After all, a week before the protest fire had destroyed or damaged fourteen stores in a half-block section of the boardwalk.

“In the years since,” I write in Getting It Wrong, “Morgan and other participants have insisted that bras were not set afire at Atlantic City that day.”

However, in researching Getting It Wrong, I found a long-overlooked article published the day after the 1968 protest in the local Atlantic City newspaper, the Press. The article, written by a veteran reporter named John L. Boucher, stated matter-of-factly:

Boucher, 1949 photo

“As the bras, girdles, falsies, curlers, and copies of popular women’s magazines burned in the ‘Freedom Trash Can,’ the demonstration reached the pinnacle of ridicule when the participants paraded a small lamb wearing a gold banner worded ‘Miss America.’”

I note that Boucher’s report “did not elaborate about the fire and the articles burning in the Freedom Trash Can, nor did it suggest the fire was all that important. … Nonetheless, the passage stands as a contemporaneous account that there was fire in the Freedom Trash Can that day.”

Another reporter for the Press of Atlantic City, Jon Katz, also was at the women’s liberation protest that long ago September day. In interviews with me, Katz said he recalled that bras and other items were set afire during the demonstration and burned briefly.

“I quite clearly remember the ‘Freedom Trash Can,’ and also remember some protestors putting their bras into it along with other articles of clothing, and some Pageant brochures, and setting the can on fire. I am quite certain of this,” Katz stated.

He added:

“I recall and remember noting at the time that the fire was small, and quickly was extinguished, and didn’t pose a credible threat to the Boardwalk. I noted this as a reporter in case a fire did erupt …. It is my recollection that this burning was planned, and that a number of demonstrators brought bras and other articles of clothing to burn, including, I believe some underwear.”

So what’s the upshot?

The Boucher article and Katz’s recollections, I write, “offer fresh dimension to the bra-burning legend. … There is now evidence that bras and other items were set afire, if briefly, at the 1968 Miss America protest in Atlantic City. This evidence cannot be taken lightly, dismissed or ignored.”

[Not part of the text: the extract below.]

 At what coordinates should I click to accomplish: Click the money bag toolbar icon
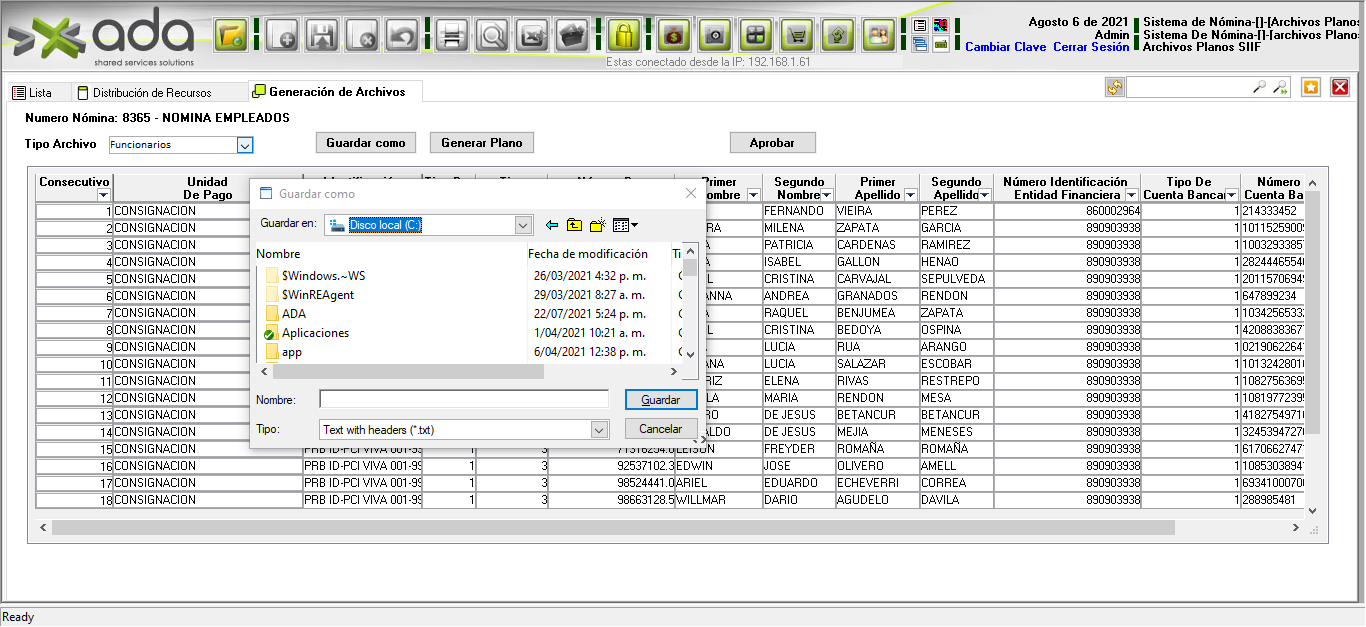coord(674,35)
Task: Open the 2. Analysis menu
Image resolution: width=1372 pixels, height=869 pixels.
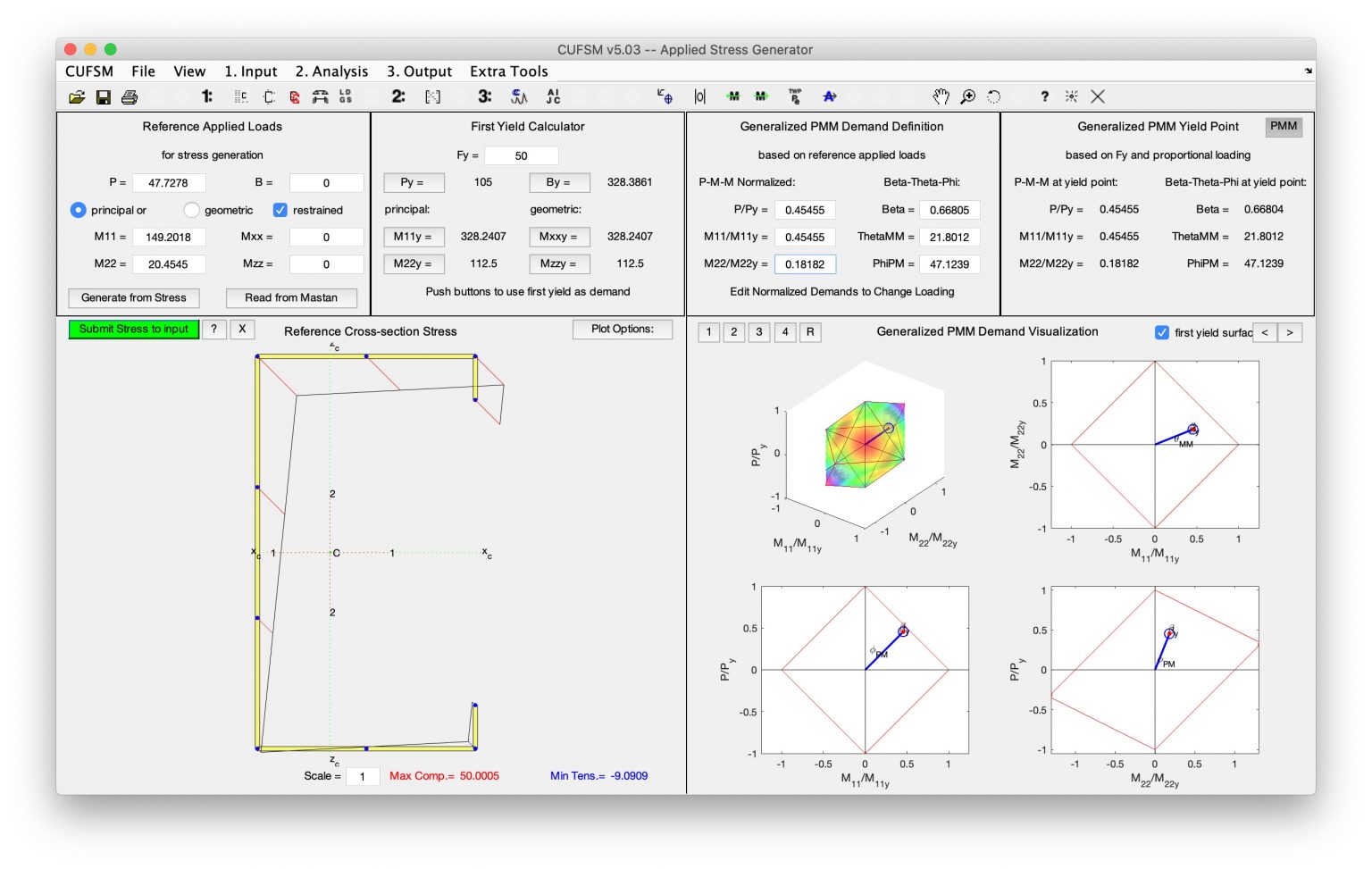Action: point(331,71)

But I also note that the witness accounts “offer no evidence to corroborate a widely held image of angry feminists demonstratively setting fire to their bras and tossing the flaming undergarments into a spectacular bonfire.”

I note in Getting It Wrong, that the epithet bra-burning “has long been an off-hand way of ridiculing feminists and mocking their sometimes-militant efforts to confront gender-based discrimination in the home and the work place. Characterizations such as ‘bra-burning feminists,’ ‘the bra-burning women’s movement,’ ‘loud-mouthed, bra-burning, men-hating feminists,’ and ‘a 1960s bra-burning feminist’ have had currency for years.”

Add now to that dubious roster “doctrinaire feminist in the bra-burning mold.”